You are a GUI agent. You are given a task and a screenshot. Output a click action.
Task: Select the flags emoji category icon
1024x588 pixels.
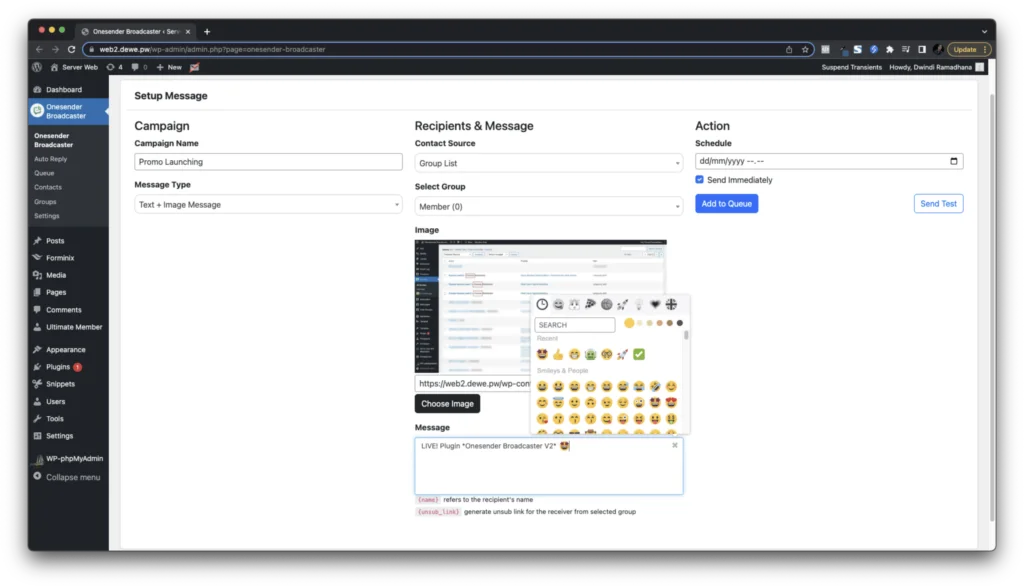(671, 304)
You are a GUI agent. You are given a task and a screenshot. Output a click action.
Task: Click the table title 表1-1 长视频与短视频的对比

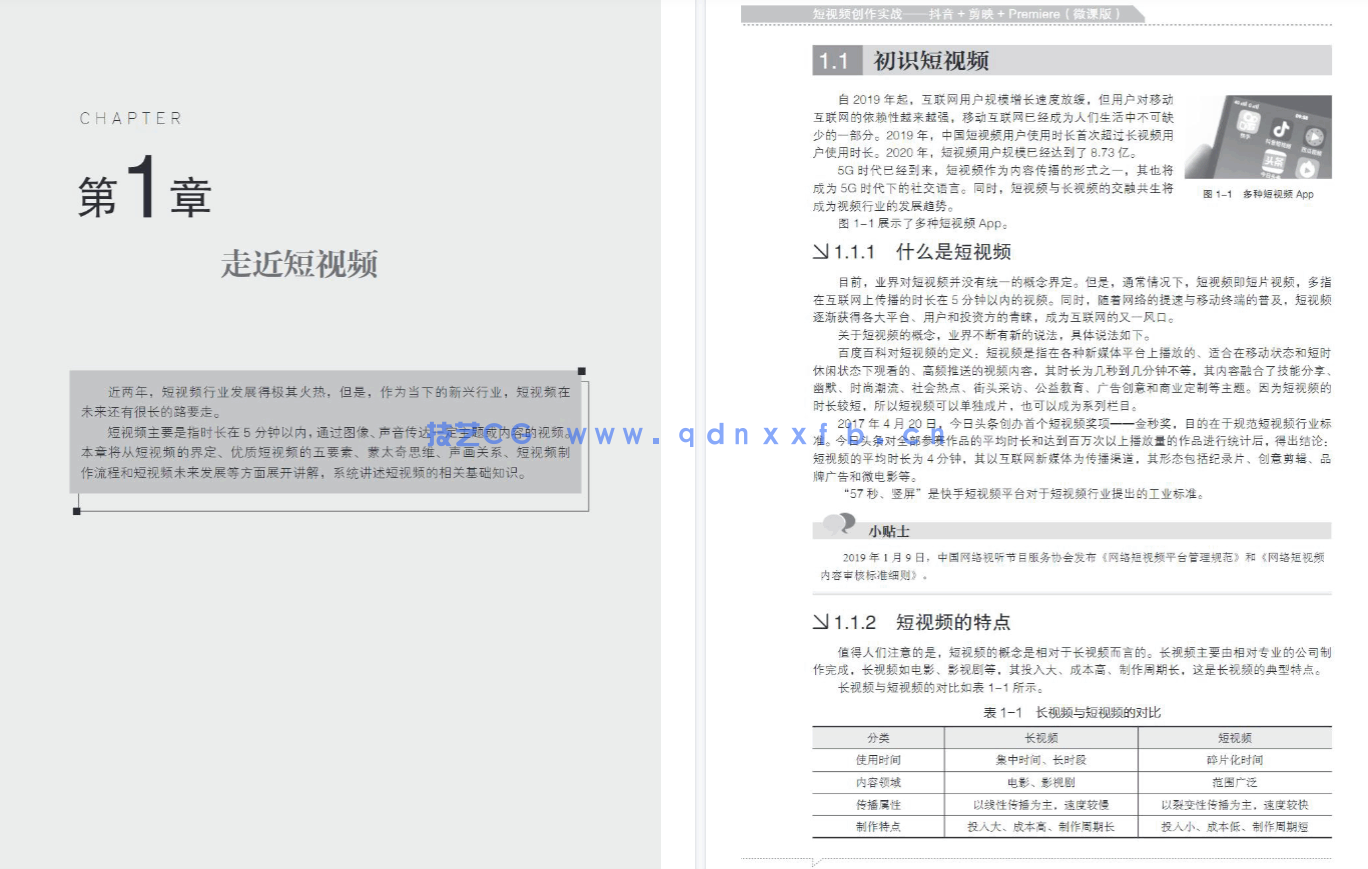click(x=1071, y=712)
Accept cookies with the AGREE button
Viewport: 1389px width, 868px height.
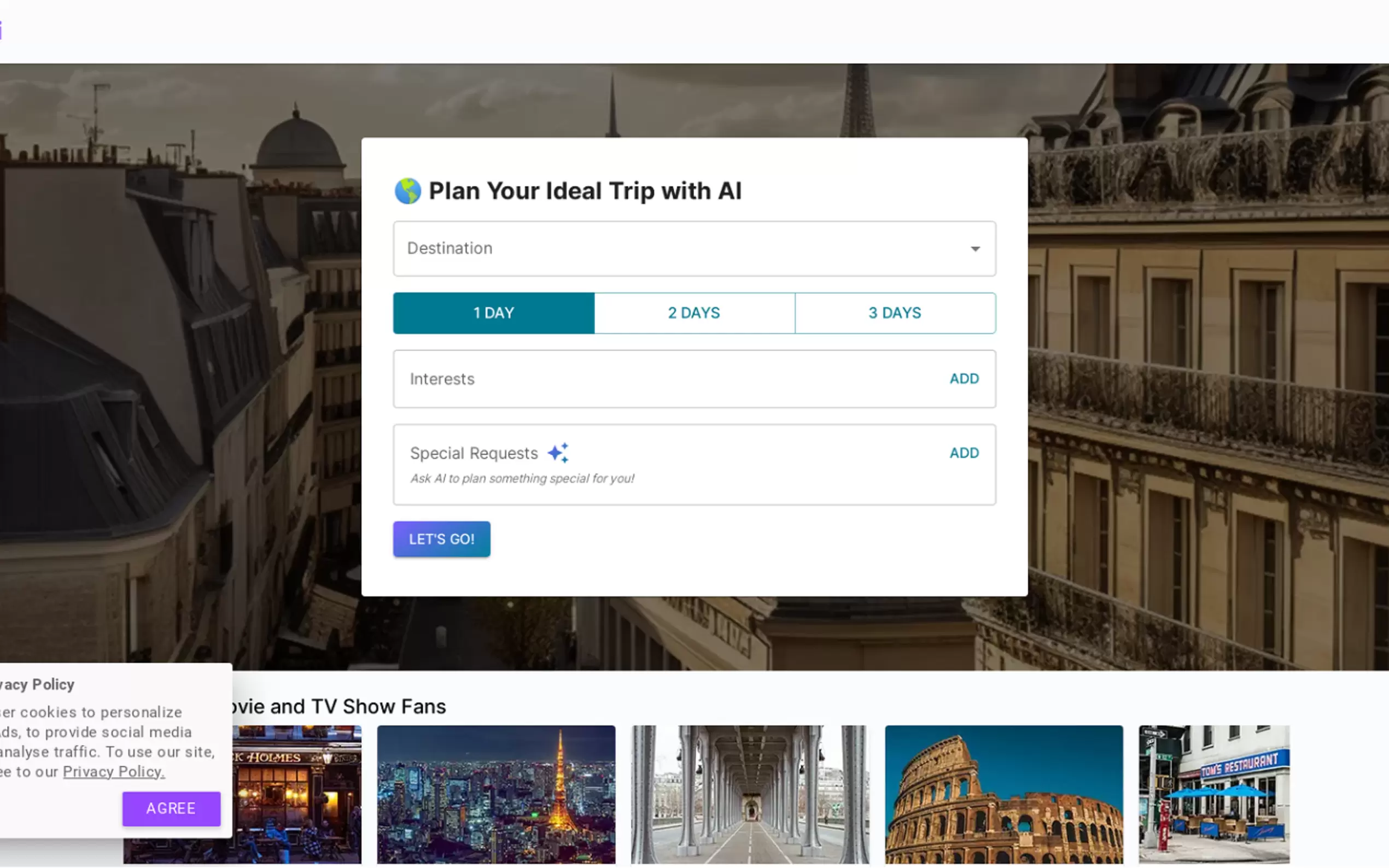click(171, 808)
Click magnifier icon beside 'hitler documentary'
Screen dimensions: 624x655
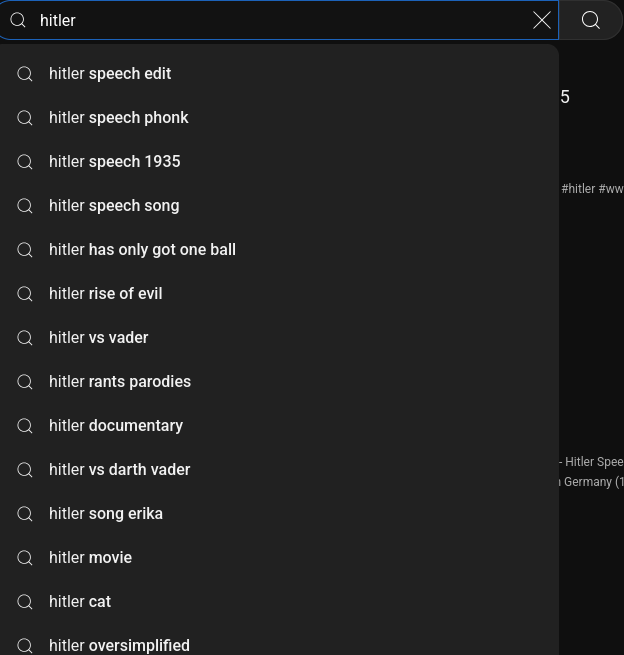tap(25, 426)
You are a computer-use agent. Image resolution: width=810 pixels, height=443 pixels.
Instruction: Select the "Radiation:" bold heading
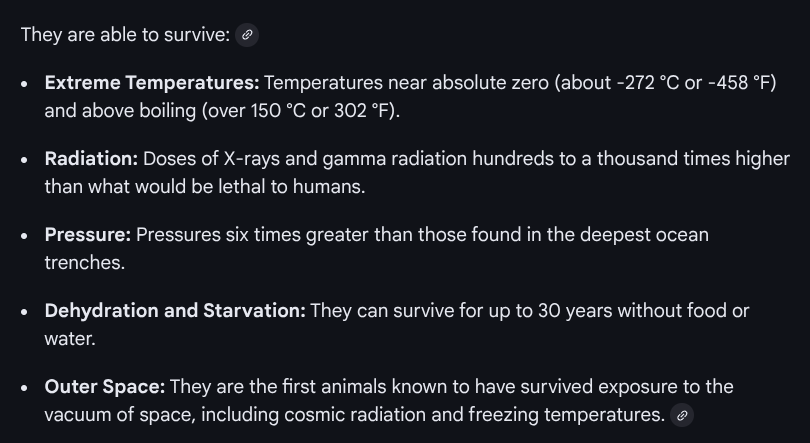[91, 159]
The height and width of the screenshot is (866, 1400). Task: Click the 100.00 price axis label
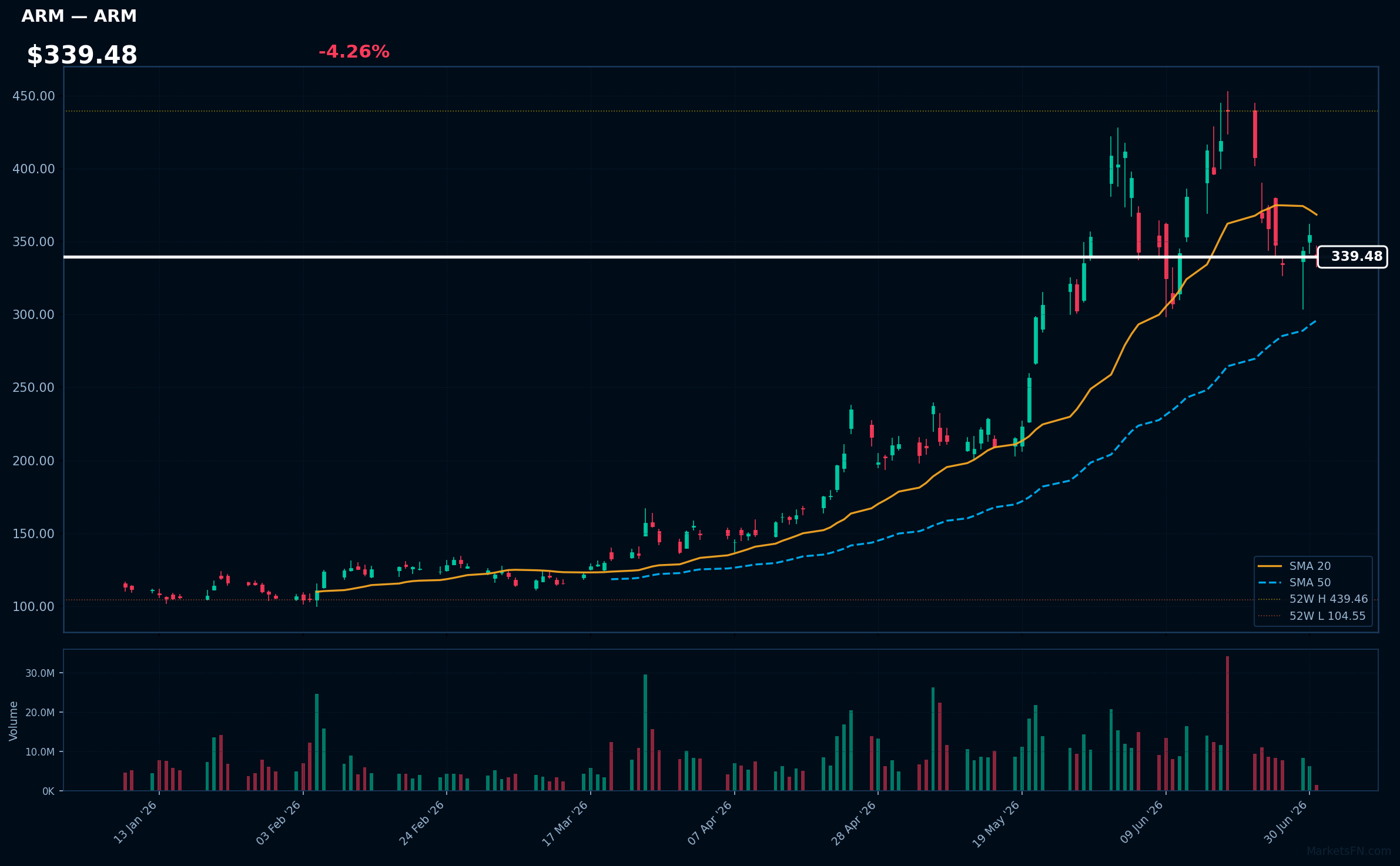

■ ■ ■ ■ ■ ■ ■

Requirements: Gather each line of the data above that contains the word "icon", and copy every such line in full.

Output for this task:
Task: Select the flags emoji category icon
Click magnifier icon beside 'hitler documentary'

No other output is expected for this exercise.